Además, Jean Valjean empezaba a notar, de forma imprecisa, que lo estaban despidiendo.

Al día siguiente tuvo un sobresalto al entrar en la sala de abajo. Habían desaparecido los sillones. No había ni tan siquiera una silla.

—¡Pero bueno! —exclamó Cosette, al entrar—. ¡No están los sillones! ¿Dónde han ido a parar los sillones?

—Ya no están —contestó Jean Valjean.

—¡Es el colmo!

Jean Valjean farfulló:

—Le he dicho yo a Basque que los quitase.

—¿Y por qué?

—Hoy sólo voy a quedarme unos minutos.

—Que se quede poco no es una razón para que nos quedemos de pie.

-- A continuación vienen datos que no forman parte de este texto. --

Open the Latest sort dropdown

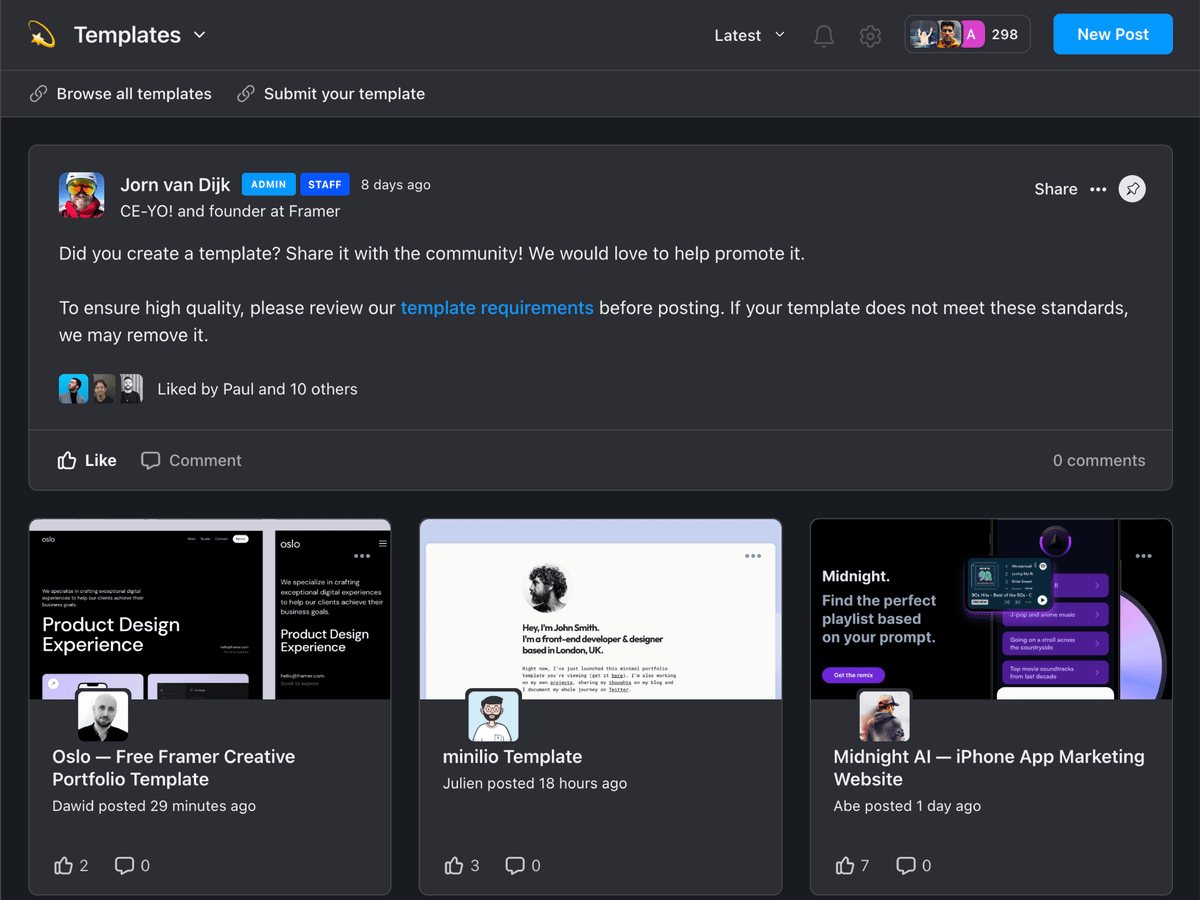[x=749, y=35]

—Me parece que Basque necesitaba los sillones para el salón.

—¿Por qué?

—Seguramente reciben ustedes esta noche.

—No esperamos a nadie.

Cosette se encogió de hombros.

—¡Mandar que quiten los sillones! Y el otro día mandó apagar el fuego. ¡Qué raro es usted!

—Adiós —susurró Jean Valjean.

No dijo: «Adiós, Cosette». Pero no tuvo fuerzas para decir: «Adiós, señora Pontmercy».

Se fue, transido.

Ya lo había entendido.

Al día siguiente no fue. Cosette no cayó en la cuenta hasta la noche.

—Anda —dijo—, el señor Jean no ha venido hoy.

Se le oprimió un poco el corazón, pero apenas si lo notó porque la distrajo enseguida un beso de Marius.

Tampoco fue al otro día.

Cosette no se fijó; pasó la velada y durmió por la noche como siempre y no se acordó hasta que se despertó. ¡Era tan feliz! Envió enseguida a Nicolette a casa del señor Jean para saber si estaba enfermo y por qué no había ido la víspera. Nicolette volvió con la respuesta del señor Jean. No estaba enfermo. Estaba ocupado. Iría pronto. En cuanto pudiera. Por cierto, iba a hacer un breve viaje. Que recordase la señora que tenía por costumbre hacer viajes de cuando en cuando. Que no se preocupase. Que no estuviera pendiente de él.

Nicolette, al entrar en casa del señor Jean, le había repetido literalmente las palabras de su señora: que la señora la mandaba a preguntar por qué el señor Jean «no había ido la víspera».

—Llevo dos días sin ir —dijo Jean Valjean suavemente.

Pero a Nicolette no le llamó la atención el comentario y no se lo contó a Cosette.